- History & evolution
- Biosynthesis vs. dietary uptake
- Tryptophan, the microbiome, and host metabolism
- Tryptophan and inflammation
- Tryptophan, serotonin and the gut-brain axis
- Tryptophan and cancer
History & Evolution
1901: discovery (Hopkins et al.1901) | 1908: first synthesis (Ellinger et al. 1908) | 1912: identified as essential amino acid (Hopkins 1912)
Tryptophan (or L-tryptophan) was discovered in 1901 by Hopkins and Cole, who isolated it from milk-derived casein (Hopkins et al. 1901). On first spotting an anomalous color reaction when studying acetic acid, Hopkins was said to have danced a jig and exclaimed, “I have a feeling that if we can find the meaning of a color reaction like that, it may open up a way to new knowledge of the structure of the old protein molecule itself,” (Dale 1948). And he was right: the discovery of tryptophan opened the door to understanding the presence and role of essential amino acids, which form the building blocks of proteins.
A few years later, Ellinger and Flamand reported the first synthesis of tryptophan and identified its structure (Ellinger et al. 1908). Tryptophan was subsequently identified as a precursor to serotonin, melatonin and niacin.
In the 1980s, tryptophan became available as a nutritional supplement because of its role as a precursor to the mood-stabilizing neurotransmitter serotonin. In 1988, tryptophan supplements manufactured using genetically engineered bacterial fermentation were linked to an outbreak of eosinophilia myalgia syndrome (EMS), leading to the supplements being banned by the US Food and Drug Administration between 1989 and 2005 (Allen, J. et al, 2011). Numerous clinical trials have shown no further links between tryptophan supplements and EMS.

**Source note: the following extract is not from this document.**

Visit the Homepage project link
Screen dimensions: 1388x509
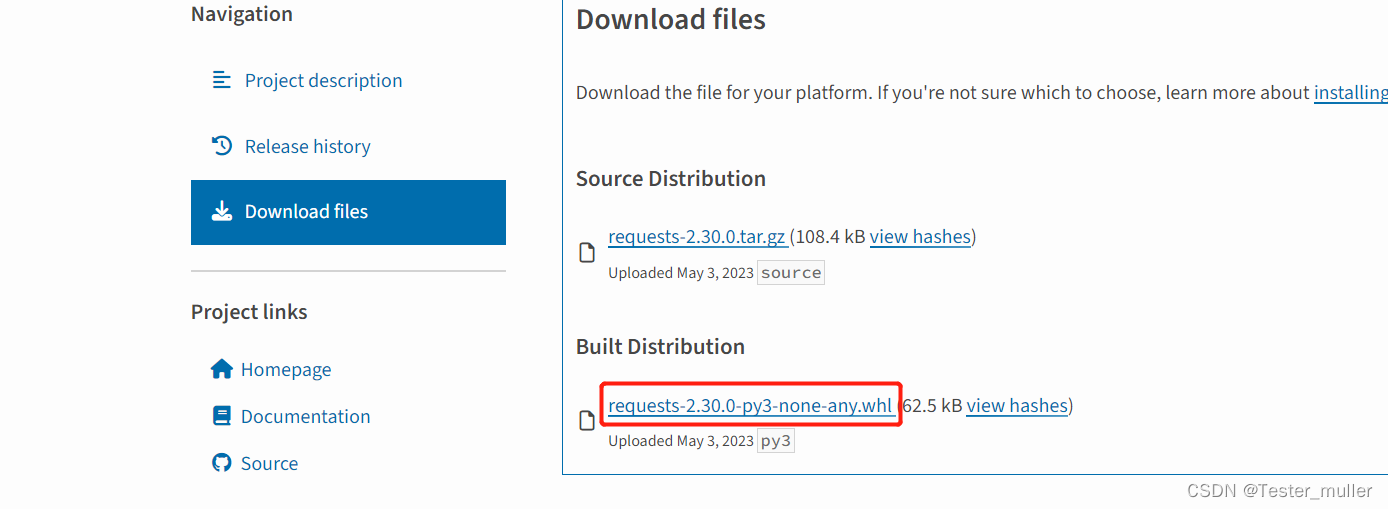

Tryptophan has been found beneath the ocean floor, suggesting abiotic formation (Urquhart 2018). Some suggest that this discovery could reveal information about the role of amino acids in early-stage biological life. However, others note that tryptophan’s larger and softer structure indicates later evolution than other amino acids.
Biosynthesis vs. dietary uptake
As an essential amino acid, tryptophan cannot be synthesized within the body. It’s obtained from dietary sources including dairy products, meat and seeds. Some say the tryptophan in turkey triggers the melatonin production that causes people to feel sleepy after a big Christmas or Thanksgiving dinner. In reality, there’s no more tryptophan in turkey than in other meats.

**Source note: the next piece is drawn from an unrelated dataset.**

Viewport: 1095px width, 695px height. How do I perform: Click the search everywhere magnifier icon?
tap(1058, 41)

The recommended daily allowance for most adults is around 250–425mg per day, and most people easily exceed this (Richard et al. 2009). Relatively low amounts of tryptophan are stored in tissues, but this isn’t an issue given the amount typically consumed.
Tryptophan, the microbiome, and host metabolism
Catabolism of tryptophan occurs primarily in the gut, triggering the indole, kynurenine and serotonin pathways (Taleb, 2019).
Most tryptophan is transformed in the indole pathway. Intestinal bacteria express the enzyme tryptophanase, leading to the production of indole in the gut. This is metabolized into 3-indolepropionic acid (IPA) which binds to the pregnane X receptor (PXR) in intestinal cells. IPA is absorbed in the intestine and distributed to the brain, where it is associated with neuroprotective properties. Indole can also be metabolized into indole-3-aldehyde (I3A) which triggers immunoprotective effects in the intestine. In the liver, indole may be metabolized into indoxyl sulfate, which can be toxic in high concentrations.
As the rarest of three aromatic amino acids, tryptophan is the only amino acid with a non-polar indole ring. This is used for signaling and helps it to anchor membrane proteins within the cell membrane. Indole is a precursor of metabolites that, as noted, can have both positive and negative effects on the host organism.
The majority of remaining dietary tryptophan is metabolized in the kynurenine pathway. In the immune system and brain this occurs via indoleamine 2,3-dioxygenase (IDO). In the liver, kynurenine is synthesized from tryptophan via tryptophan 2,3-dioxygenase (TDO). The kynurenine pathway is a common target for therapeutic study of several neurological, psychological, inflammatory and immune disorders. This pathway also triggers synthesis of niacin (vitamin B3).
A small amount of dietary tryptophan is metabolized by tryptophan hydroxylase in the serotonin pathway. Around 95% of the serotonin is found in the gastrointestinal tract (GIT), with a small concentration in the brain (Richard et al. 2009). In the GIT, serotonin acts as an enterosyne, signaling to the enteric nervous system (ENS) and contributing to the gut-brain axis. In the brain, besides its role as a neurotransmitter, serotonin is a precursor of melatonin in the pineal gland.
Tryptophan and inflammation
As a precursor to kynurenine, tryptophan plays a large role in regulating the immune system. Kynurenine and its metabolites are of increasing interest to the study of autoimmune and immune-mediated diseases, such as multiple sclerosis and rheumatoid arthritis.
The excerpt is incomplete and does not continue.